Between 1993 and 1997, he studied in the violin class of prof. Roman Lasocki in the Karol Szymanowski Academy of Music in Katowice (diploma with distinction). Later, he studied at the Conservatorium van Amsterdam with prof. Herman Krebbers. He participated in masterclasses with such artists as, among others: Glenn Dicterow, Dmitri Ferschtman, Paweł Głombik, Yair Kless, Krzysztof Węgrzyn and Tadeusz Wroński.

== Competitions ==

Szymon Krzeszowiec is a laureate of violin competitions in Poznań (Ogólnopolski Konkurs Skrzypcowy im. Z. Jahnkego), Warsaw (Konkurs na Skrzypce Solo im. T. Wrońskiego) and Brescia (Italy), of chamber music competition in Łódź (Konkurs Muzyki Kameralnej im. Kiejstuta Bacewicza).

== Artistic activity ==
Most recently, the artistic activity of Szymon Krzeszowiec is dominated by chamber performances, but his solo career still develops.

=== Soloist ===
As a soloist, he performed with such orchestras as : National Polish Radio Symphony Orchestra, Sinfonia Varsovia, Silesian Philharmonic (Symphony Orchestra), AUKSO Chamber Orchestra and many others. He played under the baton of conductors: Mirosław Jacek Błaszczyk, Jacek Boniecki, Leo Brouwer, Tomasz Bugaj, Szymon Bywalec, Sławomir Chrzanowski, Michał Dworzyński, Czesław Grabowski, Jan Wincenty Hawel, Michał Klauza, Jerzy Kosek, Marek Moś, Michał Nesterowicz, Grzegorz Nowak, Charles Olivieri-Munroe, Janusz Powolny, Ahmed el Saedi, Jerzy Salwarowski, Robert Satanowski, Tadeusz Strugała, Jerzy Swoboda, Tomasz Tokarczyk, Tadeusz Wicherek, Piotr Wijatkowski, Tadeusz Wojciechowski, Christoph Wyneken and Jan Miłosz Zarzycki.

=== Cooperation with pianists ===
For many years, Szymon Krzeszowiec has played with eminent pianists : Maria Szwajger-Kułakowska and Wojciech Świtała. With the latter, Krzeszowiec recorded his first CD, containing the three Piano & Violin Sonatas by Johannes Brahms. It was published in 2001 by the Sony Classical label. This album was nominated to the « Fryderyk » award as the best chamber music recording.

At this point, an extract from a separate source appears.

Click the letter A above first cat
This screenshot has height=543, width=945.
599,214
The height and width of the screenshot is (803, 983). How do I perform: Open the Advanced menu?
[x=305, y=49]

In 2011, he recorded another violin & piano CD, with a leading Swedish pianist, Niklas Sivelöv. This album, named « Fratres », contains pieces inspired by baroque music, written by 20th century composers. It has been published by the DUX label.

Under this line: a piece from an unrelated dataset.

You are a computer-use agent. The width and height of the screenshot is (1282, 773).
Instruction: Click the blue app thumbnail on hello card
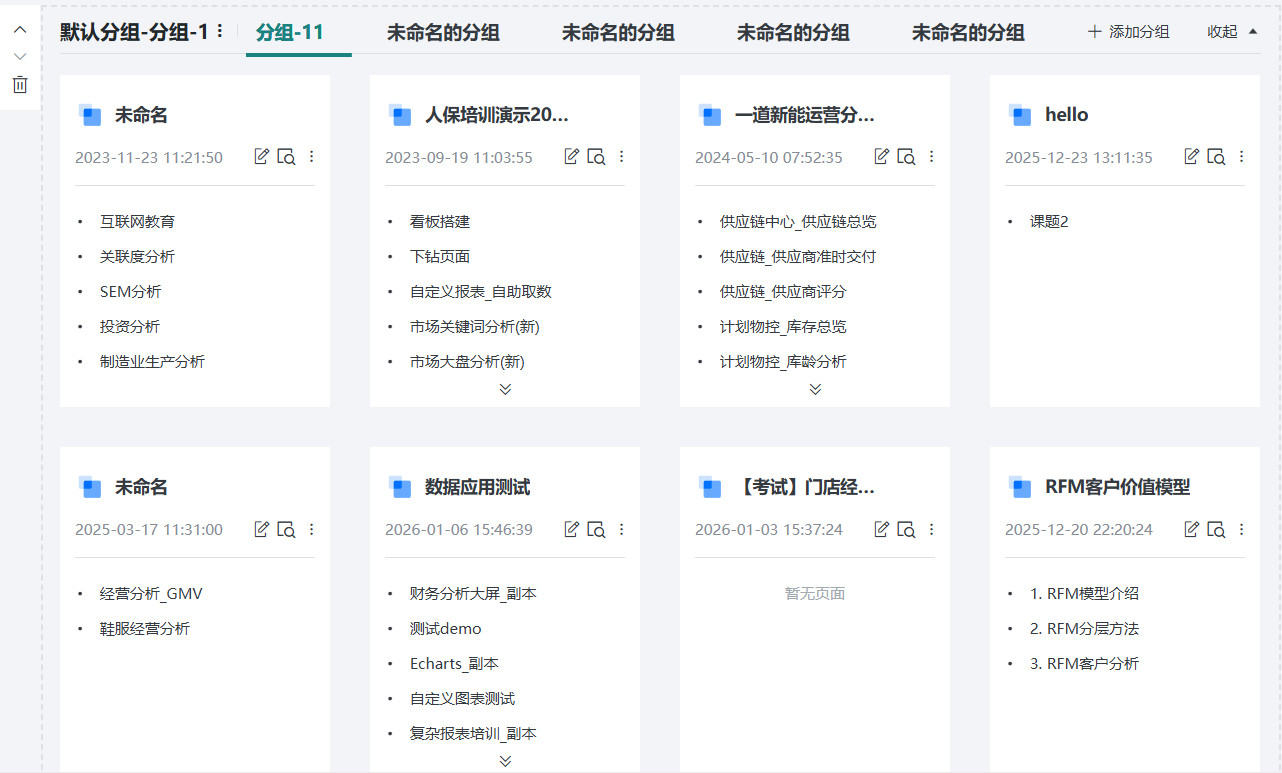(1020, 114)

=== Silesian String Quartet ===
Since 2001, Szymon Krzeszowiec has been the first violinist of the Silesian String Quartet. Rehearsals, recordings and performances as a member of this ensemble have become his most important activities. As a chamber musician, Krzeszowiec played with such artists as, among others : Max Artved, Detlef Bensman, Bruno Canino, Dmitri Ferschtman, Maciej Grzybowski, Paul Gulda, Krzysztof Jabłoński, Krzysztof Jakowicz, Andrzej Jasiński, Jadwiga Kotnowska, Ralph Kirshbaum, Mats Lidstroem, Waldemar Malicki, Vladimir Mendelssohn, Tomasz Miczka, Bartłomiej Nizioł, Janusz Olejniczak, Bruno Pasquier, Piotr Pławner, Ewa Pobłocka, Dominik Połoński, Niklas Sivelöv, Jan Stanienda, Tomasz Strahl, Piotr Szymyślik, Marek Toporowski. He performed or/and recorded with such ensembles as Dominant, Lutosławski, Royal, Stamic, Vanbrugh and Wieniawski string quartets.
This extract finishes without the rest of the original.